** Task directions **
Reproduce every line of the records below without any changes.

** Entries shown **
□ □ □ □

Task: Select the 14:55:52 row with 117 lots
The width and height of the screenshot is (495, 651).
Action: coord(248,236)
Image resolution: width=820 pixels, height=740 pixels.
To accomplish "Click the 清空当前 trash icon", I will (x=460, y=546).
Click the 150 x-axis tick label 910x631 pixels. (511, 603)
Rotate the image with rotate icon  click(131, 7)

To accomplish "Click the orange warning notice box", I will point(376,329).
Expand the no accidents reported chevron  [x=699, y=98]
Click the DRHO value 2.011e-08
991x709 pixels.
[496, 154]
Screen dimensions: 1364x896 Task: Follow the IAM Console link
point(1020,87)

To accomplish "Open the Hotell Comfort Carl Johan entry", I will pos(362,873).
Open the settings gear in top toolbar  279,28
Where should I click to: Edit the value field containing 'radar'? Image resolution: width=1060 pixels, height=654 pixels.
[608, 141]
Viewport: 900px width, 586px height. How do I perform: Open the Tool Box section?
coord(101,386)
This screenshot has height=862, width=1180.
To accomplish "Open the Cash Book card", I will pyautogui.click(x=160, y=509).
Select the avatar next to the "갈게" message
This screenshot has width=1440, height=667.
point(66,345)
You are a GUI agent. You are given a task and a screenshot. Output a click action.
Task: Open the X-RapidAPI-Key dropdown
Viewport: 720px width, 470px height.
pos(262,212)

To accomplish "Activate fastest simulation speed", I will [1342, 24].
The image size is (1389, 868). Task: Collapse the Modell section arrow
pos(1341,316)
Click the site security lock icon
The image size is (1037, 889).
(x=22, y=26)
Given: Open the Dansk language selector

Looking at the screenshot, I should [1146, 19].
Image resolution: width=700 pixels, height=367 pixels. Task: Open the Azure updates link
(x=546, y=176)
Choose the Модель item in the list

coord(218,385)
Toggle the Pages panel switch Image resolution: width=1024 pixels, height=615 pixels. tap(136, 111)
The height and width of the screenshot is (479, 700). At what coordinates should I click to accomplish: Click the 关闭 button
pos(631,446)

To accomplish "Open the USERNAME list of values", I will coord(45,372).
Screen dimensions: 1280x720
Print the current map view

□ □ □ □

** Response **
Task: Select the 14:55:52 row with 117 lots
The width and height of the screenshot is (495, 651).
Action: coord(248,236)
Image resolution: width=820 pixels, height=740 pixels.
To accomplish "Click the 清空当前 trash icon", I will (x=460, y=546).
Click the 150 x-axis tick label 910x631 pixels. (511, 603)
Rotate the image with rotate icon  click(131, 7)

To accomplish "Click the orange warning notice box", I will point(376,329).
Expand the no accidents reported chevron  [x=699, y=98]
Click the DRHO value 2.011e-08
991x709 pixels.
[496, 154]
Screen dimensions: 1364x896 Task: Follow the IAM Console link
point(1020,87)

To accomplish "Open the Hotell Comfort Carl Johan entry", I will pos(362,873).
Open the settings gear in top toolbar  279,28
Where should I click to: Edit the value field containing 'radar'? Image resolution: width=1060 pixels, height=654 pixels.
[608, 141]
Viewport: 900px width, 586px height. How do I perform: Open the Tool Box section?
coord(101,386)
This screenshot has height=862, width=1180.
To accomplish "Open the Cash Book card", I will pyautogui.click(x=160, y=509).
Select the avatar next to the "갈게" message
This screenshot has width=1440, height=667.
point(66,345)
You are a GUI agent. You are given a task and a screenshot. Output a click action.
Task: Open the X-RapidAPI-Key dropdown
Viewport: 720px width, 470px height.
pos(262,212)

To accomplish "Activate fastest simulation speed", I will [1342, 24].
The image size is (1389, 868). Task: Collapse the Modell section arrow
pos(1341,316)
Click the site security lock icon
The image size is (1037, 889).
(x=22, y=26)
Given: Open the Dansk language selector

Looking at the screenshot, I should [1146, 19].
Image resolution: width=700 pixels, height=367 pixels. Task: Open the Azure updates link
(x=546, y=176)
Choose the Модель item in the list

coord(218,385)
Toggle the Pages panel switch Image resolution: width=1024 pixels, height=615 pixels. tap(136, 111)
The height and width of the screenshot is (479, 700). At what coordinates should I click to accomplish: Click the 关闭 button
pos(631,446)

To accomplish "Open the USERNAME list of values", I will coord(45,372).
Screen dimensions: 1280x720
Print the current map view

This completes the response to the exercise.